Meet the Other Phone. Child-safe in minutes.

Meet the Other Phone.
Child-safe in minutes.

Buy now

Please or to access all these features

AIBU?

Share your dilemmas and get honest opinions from other Mumsnetters.

A wwyd

131 replies

Babystarlight · 31/08/2016 09:29

I've namechanged & so on as this is an identifying ongoing situation.

Wibu to just bite the bullet and move.

I'm from a big city, dh is from a medium sized town about 20-40 minutes away. Everywhere in between is rural.

When we met neither wanted to move (work commitments) but in the end dh came here and we rented a small house. Dh never very happy due to commute to work (he works about 1 hour away) but we get on with it.

Two dc on and we need to move, we are in a good position to buy a nice house, we are bursting at the seams in this small house and the road is horrible anyway.

The problem is dh isn't happy to buy here, but this is where the dcs schools, clubs and my work is. His work is very well paid, mine not so much but fits around school. Dh is unhappy because it costs him so much time (he works way past his town), and he doesn't like living in a big city anyway.

To be honest I'm not exactly in love with this place either it's just where I've always lived and I like having a choice of everything on our doorstep in terms of shops and leisure activities. Although the smaller town has everything you need too.

Data provided:

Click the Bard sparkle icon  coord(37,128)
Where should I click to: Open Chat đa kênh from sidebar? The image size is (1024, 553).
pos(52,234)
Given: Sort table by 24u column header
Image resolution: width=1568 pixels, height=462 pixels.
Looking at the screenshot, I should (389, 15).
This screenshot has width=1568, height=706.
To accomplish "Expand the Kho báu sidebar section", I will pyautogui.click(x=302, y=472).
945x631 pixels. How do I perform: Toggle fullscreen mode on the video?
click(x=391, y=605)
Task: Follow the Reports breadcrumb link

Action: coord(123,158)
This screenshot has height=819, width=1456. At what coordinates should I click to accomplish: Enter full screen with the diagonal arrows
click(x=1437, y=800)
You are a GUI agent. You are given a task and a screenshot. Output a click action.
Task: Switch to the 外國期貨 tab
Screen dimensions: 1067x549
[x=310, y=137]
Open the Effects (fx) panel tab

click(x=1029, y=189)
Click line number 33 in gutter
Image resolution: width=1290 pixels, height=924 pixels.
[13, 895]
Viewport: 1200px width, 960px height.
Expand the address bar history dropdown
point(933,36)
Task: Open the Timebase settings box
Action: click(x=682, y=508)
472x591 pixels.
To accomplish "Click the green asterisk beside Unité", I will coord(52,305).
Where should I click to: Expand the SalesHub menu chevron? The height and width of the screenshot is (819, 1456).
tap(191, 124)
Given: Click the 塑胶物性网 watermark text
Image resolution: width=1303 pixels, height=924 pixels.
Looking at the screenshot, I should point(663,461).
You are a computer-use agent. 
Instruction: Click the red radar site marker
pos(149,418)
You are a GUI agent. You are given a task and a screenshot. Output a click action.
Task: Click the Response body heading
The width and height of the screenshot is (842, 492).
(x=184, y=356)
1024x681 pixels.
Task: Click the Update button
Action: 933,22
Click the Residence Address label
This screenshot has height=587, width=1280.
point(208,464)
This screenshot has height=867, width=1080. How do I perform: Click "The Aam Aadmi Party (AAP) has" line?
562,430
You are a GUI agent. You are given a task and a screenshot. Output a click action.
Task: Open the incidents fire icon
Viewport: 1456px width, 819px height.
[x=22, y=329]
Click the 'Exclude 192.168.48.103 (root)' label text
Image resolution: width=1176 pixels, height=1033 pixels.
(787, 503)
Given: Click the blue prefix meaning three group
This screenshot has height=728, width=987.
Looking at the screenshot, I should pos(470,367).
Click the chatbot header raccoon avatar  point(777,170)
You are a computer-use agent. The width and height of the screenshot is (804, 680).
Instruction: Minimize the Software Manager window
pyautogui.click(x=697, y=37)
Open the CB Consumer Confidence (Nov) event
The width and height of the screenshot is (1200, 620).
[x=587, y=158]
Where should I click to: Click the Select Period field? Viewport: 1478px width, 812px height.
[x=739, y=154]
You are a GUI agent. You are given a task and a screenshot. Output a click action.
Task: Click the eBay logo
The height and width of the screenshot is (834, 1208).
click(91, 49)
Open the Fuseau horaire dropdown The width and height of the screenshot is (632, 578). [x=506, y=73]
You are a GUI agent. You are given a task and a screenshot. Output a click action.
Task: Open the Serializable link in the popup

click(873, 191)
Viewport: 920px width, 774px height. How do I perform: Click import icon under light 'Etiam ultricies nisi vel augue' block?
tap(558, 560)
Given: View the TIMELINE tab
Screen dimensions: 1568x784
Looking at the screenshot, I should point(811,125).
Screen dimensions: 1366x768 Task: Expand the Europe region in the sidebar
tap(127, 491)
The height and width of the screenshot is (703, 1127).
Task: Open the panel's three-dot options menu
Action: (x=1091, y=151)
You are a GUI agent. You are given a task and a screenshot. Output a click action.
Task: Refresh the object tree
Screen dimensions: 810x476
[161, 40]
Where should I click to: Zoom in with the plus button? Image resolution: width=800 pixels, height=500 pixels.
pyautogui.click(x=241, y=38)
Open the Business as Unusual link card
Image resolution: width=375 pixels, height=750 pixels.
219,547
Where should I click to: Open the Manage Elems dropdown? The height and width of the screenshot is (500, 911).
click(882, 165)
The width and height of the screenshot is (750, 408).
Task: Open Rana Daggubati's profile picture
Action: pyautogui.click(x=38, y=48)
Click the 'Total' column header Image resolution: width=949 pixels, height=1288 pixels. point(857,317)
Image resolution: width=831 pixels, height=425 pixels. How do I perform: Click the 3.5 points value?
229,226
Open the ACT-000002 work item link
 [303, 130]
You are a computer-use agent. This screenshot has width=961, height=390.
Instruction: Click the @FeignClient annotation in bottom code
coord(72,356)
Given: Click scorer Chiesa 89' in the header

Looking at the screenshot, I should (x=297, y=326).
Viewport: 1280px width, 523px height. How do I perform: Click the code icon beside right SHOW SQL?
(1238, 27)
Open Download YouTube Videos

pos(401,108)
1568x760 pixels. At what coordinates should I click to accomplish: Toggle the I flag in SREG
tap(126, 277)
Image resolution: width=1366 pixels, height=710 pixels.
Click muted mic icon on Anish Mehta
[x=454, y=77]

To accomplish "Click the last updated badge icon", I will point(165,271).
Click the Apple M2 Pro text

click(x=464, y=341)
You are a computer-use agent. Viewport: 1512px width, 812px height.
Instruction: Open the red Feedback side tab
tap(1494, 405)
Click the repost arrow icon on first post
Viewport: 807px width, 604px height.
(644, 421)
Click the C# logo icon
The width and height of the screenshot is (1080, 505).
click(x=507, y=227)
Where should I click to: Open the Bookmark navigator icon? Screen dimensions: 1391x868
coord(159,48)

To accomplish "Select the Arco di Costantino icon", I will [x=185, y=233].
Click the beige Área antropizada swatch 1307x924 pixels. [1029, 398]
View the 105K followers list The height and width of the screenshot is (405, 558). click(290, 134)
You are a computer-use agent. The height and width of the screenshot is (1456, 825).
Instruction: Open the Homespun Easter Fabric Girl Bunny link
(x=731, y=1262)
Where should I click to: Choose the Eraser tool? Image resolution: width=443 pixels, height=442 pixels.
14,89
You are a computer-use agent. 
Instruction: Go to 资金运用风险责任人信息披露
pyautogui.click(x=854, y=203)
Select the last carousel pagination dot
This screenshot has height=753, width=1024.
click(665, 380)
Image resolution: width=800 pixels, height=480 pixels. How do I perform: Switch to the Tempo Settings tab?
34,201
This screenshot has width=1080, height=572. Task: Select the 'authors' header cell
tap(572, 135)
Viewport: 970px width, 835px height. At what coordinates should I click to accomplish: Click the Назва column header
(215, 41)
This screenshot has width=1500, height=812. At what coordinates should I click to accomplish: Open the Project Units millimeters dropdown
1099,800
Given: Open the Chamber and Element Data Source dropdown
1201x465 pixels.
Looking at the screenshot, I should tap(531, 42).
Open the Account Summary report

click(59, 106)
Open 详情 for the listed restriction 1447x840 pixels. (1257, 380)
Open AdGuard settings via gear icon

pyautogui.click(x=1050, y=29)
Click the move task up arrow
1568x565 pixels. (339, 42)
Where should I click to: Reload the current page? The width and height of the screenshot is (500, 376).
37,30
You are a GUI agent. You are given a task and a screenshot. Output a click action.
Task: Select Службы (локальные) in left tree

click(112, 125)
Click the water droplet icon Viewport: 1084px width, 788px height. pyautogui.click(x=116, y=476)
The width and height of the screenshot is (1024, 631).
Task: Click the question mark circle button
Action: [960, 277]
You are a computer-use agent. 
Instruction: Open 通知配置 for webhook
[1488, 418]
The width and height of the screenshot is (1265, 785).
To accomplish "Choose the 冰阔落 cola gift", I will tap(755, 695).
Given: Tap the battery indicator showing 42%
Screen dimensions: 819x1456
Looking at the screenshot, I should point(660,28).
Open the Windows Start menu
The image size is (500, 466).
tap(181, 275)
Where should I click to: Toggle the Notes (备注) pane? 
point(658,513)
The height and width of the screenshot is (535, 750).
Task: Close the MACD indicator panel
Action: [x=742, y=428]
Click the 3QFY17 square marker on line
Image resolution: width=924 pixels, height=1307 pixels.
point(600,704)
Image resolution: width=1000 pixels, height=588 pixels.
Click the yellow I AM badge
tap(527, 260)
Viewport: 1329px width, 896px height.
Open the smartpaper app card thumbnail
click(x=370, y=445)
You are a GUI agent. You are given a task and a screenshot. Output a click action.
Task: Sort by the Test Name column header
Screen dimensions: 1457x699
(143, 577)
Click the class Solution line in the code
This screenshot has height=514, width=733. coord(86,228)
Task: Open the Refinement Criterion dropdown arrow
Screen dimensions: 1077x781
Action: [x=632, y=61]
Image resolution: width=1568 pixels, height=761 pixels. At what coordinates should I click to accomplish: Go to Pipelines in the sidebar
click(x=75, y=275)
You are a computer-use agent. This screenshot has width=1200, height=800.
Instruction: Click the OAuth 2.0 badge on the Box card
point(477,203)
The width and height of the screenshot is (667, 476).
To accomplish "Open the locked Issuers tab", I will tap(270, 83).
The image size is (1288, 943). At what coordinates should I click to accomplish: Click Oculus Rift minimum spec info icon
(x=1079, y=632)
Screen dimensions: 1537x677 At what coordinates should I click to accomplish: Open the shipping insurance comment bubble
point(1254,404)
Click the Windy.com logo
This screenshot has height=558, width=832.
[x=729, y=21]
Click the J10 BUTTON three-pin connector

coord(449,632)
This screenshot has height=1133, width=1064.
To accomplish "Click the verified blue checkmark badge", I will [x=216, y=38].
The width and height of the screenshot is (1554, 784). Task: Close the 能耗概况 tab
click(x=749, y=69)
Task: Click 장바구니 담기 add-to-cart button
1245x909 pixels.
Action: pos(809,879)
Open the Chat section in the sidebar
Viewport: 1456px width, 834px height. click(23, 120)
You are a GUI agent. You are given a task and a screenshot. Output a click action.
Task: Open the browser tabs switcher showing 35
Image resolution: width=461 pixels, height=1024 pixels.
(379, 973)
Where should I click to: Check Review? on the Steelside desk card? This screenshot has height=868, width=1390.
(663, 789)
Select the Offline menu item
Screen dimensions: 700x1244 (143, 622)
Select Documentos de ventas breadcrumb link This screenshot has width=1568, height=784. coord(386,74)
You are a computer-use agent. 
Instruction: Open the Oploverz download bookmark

Problem: Could you reproduce the forum post about moving house word for word, starting with "Babystarlight · 31/08/2016" and going on through "is horrible anyway."?

The completed task:
Babystarlight · 31/08/2016 09:29

I've namechanged & so on as this is an identifying ongoing situation.

Wibu to just bite the bullet and move.

I'm from a big city, dh is from a medium sized town about 20-40 minutes away. Everywhere in between is rural.

When we met neither wanted to move (work commitments) but in the end dh came here and we rented a small house. Dh never very happy due to commute to work (he works about 1 hour away) but we get on with it.

Two dc on and we need to move, we are in a good position to buy a nice house, we are bursting at the seams in this small house and the road is horrible anyway.